Teenage Mutant Ninja Turtles: The Armageddon Game – Opening Moves (#1) – Tom Waltz

2 out of 5

As stated multiple times: I recognize it is not fair of me to drop in and out of Turtles continuity randomly and criticize, but then again… there are things one can note from any random issue of a series, in terms of general readability. Maybe the story doesn’t interest, but you can have a take on the art, or on the storytelling in general. That’s right – you! I give you permission! I… I give myself permission!

In a little editorial blurb from writer Tom Waltz in the back of this prelude-to-an-event – the blurb is titled, in part, ‘So… At last!’ – Tom mentions that this story has been percolating since 2020, with the issue we’re reading having been published in 2022. That’s not so long in comic terms, but apparently it was planned to arrive earlier than that, and, y’know, some things may have happened between now and then, like a pandemic.

That said, it feels like… even longer. Because of one of my main complaints about the IDW TMNT series: that for as many characters and apparent story points that they jam in here, it also oddly feels like nothing happens; that we’ve been recycling the same world-ending themes again and again.
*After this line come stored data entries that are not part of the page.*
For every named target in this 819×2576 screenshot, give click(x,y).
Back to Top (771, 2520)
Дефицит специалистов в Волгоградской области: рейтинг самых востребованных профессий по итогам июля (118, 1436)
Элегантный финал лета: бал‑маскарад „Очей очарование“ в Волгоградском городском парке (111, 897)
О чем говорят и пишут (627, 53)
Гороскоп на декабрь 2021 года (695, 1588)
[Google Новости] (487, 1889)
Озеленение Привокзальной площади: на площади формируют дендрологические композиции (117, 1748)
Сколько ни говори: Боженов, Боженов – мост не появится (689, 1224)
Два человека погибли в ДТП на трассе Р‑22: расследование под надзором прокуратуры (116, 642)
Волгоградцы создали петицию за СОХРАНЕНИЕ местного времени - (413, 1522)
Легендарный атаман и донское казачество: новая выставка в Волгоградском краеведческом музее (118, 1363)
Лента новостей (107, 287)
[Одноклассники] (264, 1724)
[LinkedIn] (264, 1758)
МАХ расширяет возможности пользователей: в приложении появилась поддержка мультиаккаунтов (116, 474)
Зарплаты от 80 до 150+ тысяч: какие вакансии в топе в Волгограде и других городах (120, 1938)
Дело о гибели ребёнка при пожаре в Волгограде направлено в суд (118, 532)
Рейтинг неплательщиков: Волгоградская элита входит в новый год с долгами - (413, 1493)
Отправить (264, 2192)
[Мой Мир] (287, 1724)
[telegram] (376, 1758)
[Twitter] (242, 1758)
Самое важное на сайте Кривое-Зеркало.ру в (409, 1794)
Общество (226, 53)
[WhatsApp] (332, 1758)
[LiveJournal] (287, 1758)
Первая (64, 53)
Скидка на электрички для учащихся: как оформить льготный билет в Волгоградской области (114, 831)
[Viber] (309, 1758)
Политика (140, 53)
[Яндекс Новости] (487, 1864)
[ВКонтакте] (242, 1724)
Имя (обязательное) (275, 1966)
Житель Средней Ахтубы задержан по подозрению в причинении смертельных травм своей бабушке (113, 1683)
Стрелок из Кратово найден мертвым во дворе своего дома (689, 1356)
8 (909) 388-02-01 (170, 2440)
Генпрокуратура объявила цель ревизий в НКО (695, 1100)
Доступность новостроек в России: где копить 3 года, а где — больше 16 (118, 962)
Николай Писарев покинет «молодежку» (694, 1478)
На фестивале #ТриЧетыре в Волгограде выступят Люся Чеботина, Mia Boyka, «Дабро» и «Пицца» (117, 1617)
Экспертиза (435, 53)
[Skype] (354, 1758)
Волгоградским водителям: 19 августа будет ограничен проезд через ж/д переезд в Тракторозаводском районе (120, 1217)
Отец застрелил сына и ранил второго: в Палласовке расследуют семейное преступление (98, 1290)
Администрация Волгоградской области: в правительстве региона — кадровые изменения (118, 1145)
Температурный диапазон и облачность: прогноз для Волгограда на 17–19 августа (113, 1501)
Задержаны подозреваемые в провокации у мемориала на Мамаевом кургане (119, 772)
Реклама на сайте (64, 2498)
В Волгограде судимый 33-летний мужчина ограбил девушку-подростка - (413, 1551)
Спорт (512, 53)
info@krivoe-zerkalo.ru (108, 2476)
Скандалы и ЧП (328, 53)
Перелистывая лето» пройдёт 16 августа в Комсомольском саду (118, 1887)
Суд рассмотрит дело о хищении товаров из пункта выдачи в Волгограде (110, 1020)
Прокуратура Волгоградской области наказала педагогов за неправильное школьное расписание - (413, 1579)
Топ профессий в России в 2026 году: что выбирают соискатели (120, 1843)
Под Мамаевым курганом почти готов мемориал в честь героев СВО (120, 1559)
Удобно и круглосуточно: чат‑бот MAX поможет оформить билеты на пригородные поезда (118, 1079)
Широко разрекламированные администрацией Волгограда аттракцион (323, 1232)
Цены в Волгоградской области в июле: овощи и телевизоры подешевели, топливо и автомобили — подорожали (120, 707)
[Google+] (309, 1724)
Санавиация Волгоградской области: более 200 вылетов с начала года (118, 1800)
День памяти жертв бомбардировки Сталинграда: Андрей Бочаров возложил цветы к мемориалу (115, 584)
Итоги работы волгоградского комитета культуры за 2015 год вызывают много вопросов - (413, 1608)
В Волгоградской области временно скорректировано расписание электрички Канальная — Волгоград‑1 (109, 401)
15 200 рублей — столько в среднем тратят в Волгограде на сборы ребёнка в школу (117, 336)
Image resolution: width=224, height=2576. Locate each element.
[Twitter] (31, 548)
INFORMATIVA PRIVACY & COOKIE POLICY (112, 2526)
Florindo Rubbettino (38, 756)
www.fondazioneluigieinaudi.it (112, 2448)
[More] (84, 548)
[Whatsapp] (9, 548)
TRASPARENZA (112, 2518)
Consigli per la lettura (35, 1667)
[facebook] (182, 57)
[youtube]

Some of that I think is legit – ‘The Armageddon Game’s concept of The Rat King gathering evils together to play some reality-crumbling “game” with the world has had some variations before – but I’m realizing, also, that it’s kind of baked in to Tom’s writing style, which has gotten technically much better over the years, but still plucks from the very generic hero / villain one-liner schmaltz, and templated pacing, which tends to boil out any sense of stakes. Combined with the overall unchanging nature of the setup (Shredder will forever be around in some form, for example), and the high-level vibe of repetition, even when I drop in and drop out, I feel like I’m reading a summary of a story happening elsewhere.

Double down by having the first few pages of this issue actually be a summary, exposited via Shredder, Kitsune, and Rat King / Kitsune sibling, Aka.

The back half of the issue stirs up a funny idea of Shred and Kitsune doing a spiritual Inner Space adventure into Krang’s memories, to suss out some kind of secret that can be used against Ratso, but… crumbs, the memory they dive in to, which features the Neutrinos, is then Waltz’s writing style on overdrive, where it’s all just people talking at each other, and none of the sequences mattering much until a few final sentences explain the “point.” In general: scenes are not immersive; they are justified after the fact.

Artist Fero Pe doesn’t enhance the writing much, unfortunately, either overreaching with some page layouts that just look cluttered (e.g. the opening summary pages), and a conspicuous lack of backgrounds elsewhere that leaves most scenes looking fairly bland. I do think Pe’s slightly cartoonish style is a nice match – it kind of has a 2003 animated series vibe, which I dig – and Ronda Pattison’s colors add a good bit of pop along the way, it’s just not a very notable art style otherwise.

A competent intro, but for something that’s been apparently baking for a while, also quite underwhelming.